§ Instructions to follow
The lines to be set down run from the line containing "The image size is (1389, 868)." through the final line of the data below; print them exactly and print nothing else.
(Given information begins)
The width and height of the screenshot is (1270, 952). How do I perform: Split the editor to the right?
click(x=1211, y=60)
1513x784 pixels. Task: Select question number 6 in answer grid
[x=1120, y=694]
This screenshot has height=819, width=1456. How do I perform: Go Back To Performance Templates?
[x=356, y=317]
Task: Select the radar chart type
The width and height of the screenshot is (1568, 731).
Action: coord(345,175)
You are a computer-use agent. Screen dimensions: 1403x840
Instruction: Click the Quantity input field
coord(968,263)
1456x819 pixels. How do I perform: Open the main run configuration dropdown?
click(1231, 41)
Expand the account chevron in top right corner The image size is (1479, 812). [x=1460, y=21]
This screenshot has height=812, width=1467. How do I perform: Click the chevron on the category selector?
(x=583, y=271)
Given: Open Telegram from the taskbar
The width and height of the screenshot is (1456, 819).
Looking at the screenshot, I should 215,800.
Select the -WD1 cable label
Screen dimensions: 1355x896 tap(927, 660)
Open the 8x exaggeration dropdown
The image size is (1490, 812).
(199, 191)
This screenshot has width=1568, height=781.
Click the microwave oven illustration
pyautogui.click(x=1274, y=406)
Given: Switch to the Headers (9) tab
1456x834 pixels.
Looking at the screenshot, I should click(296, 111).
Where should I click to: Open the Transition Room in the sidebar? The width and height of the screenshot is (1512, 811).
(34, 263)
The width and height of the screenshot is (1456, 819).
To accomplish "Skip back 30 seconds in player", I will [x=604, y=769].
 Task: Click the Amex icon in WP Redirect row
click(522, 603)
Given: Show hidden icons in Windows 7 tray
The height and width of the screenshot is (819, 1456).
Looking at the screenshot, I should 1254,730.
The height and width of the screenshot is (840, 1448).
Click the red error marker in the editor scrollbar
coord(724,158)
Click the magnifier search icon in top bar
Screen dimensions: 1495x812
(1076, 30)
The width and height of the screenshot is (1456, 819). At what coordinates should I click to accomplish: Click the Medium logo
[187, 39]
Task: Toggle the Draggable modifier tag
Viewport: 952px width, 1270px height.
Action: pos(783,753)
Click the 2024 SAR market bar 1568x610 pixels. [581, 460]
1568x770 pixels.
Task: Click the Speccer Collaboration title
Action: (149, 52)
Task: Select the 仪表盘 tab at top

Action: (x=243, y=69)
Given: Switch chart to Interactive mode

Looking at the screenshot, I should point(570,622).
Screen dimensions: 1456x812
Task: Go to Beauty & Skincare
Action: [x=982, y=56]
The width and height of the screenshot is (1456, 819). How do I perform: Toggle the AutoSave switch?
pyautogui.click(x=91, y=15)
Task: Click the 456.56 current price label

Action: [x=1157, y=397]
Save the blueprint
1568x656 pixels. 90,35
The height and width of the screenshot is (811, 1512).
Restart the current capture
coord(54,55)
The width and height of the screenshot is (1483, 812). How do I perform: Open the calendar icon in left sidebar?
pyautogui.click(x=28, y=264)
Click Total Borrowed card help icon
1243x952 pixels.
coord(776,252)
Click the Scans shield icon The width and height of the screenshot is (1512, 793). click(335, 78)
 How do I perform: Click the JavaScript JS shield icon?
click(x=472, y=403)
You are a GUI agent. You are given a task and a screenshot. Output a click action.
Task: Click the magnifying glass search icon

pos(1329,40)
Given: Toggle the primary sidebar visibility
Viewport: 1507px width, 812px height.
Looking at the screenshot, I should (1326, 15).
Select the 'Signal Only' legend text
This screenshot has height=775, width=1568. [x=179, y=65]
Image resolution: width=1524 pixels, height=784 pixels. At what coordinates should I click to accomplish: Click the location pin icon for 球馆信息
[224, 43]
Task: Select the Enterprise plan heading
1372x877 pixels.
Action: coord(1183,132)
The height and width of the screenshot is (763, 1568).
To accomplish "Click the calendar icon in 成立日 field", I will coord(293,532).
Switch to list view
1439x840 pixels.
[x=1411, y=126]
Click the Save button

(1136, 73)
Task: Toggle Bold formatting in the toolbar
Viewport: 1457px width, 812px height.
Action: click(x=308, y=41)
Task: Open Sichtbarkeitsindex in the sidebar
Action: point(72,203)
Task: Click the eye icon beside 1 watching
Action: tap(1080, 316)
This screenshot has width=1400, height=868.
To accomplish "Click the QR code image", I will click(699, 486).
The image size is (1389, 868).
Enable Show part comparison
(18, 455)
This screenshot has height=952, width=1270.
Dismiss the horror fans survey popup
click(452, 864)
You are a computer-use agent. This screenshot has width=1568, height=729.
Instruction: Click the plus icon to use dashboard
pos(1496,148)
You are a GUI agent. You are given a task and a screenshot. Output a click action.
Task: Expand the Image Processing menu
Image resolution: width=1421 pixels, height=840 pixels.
(Given information ends)
§ Expected output
The image size is (1389, 868).
Enable Show part comparison
(18, 455)
This screenshot has height=952, width=1270.
Dismiss the horror fans survey popup
click(452, 864)
You are a computer-use agent. This screenshot has width=1568, height=729.
Instruction: Click the plus icon to use dashboard
pos(1496,148)
You are a GUI agent. You are given a task and a screenshot. Output a click action.
Task: Expand the Image Processing menu
Image resolution: width=1421 pixels, height=840 pixels.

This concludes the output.